Recently, I've been thinking about the SOA lifecycle. What's interesting about it is that while most people acknowledge that SOA changes the traditional Software development Lifecycle (SDLC), we still have no clear definition of what the change actually is.
The most common attempt I see is to think of the SOA lifecycle as "design time, runtime, change time". But the problem is that even without SOA, everything IT builds still changes - so the notion of "change time" is really just part of the regular SDLC. This model doesn't tease out the changes caused by SOA infrastructure.
Here's my latest attempt at clearly articulating how the SOA lifecycle is different than the traditional SDLC.
In a traditional SDLC, you can broadly say there are two phases:
- Pre-production (design, development, QA, etc.)
- Production (deployment, operation, etc.)
In a SOA lifecycle, though, there's a new lifecycle phase which fits between these: I call it pre-consumption.
What is pre-consumption? It's a hybrid of pre-production and production - part of what's being built is in production (some of the services) and part is in pre-production (some of the consumers):
- To service providers pre-consumption looks like part of their production phase since their services are complete and operating in production.

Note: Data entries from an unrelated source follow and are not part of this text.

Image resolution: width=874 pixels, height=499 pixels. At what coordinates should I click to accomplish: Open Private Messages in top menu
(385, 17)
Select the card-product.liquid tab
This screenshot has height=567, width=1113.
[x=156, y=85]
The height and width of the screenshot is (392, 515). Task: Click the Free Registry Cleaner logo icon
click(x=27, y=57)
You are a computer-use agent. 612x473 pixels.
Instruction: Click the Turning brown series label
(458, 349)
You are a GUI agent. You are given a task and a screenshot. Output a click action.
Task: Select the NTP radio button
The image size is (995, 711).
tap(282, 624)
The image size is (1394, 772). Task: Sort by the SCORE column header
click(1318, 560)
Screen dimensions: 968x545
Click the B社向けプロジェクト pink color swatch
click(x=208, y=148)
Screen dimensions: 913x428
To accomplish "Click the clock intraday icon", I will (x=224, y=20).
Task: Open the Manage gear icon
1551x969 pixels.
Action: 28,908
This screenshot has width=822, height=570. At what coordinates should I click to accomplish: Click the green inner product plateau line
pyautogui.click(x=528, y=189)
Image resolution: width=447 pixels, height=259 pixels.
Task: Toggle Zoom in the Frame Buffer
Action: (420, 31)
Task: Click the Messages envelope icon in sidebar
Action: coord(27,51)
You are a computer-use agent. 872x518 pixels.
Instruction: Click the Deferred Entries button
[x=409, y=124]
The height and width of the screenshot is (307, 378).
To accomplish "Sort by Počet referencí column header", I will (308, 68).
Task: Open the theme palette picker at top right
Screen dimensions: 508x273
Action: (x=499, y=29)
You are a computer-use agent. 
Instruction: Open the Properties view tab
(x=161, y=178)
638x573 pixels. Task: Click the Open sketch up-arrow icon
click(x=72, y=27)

- To service consumers pre-consumption looks like part of their pre-production phase since their consumer application is still being built.
For a good real-world example of pre-consumption in action look at salesforce.com. Their services are clearly in production. But, their customers are building applications that are definitely not in production.
No wonder we have such hard time defining the SOA lifecycle - to any one individual it looks just like their regular lifecycle. But, when you look at it overall for any given application, you realize that different people are in opposite ends of the lifecycle at the same time. This is the nature of pre-consumption.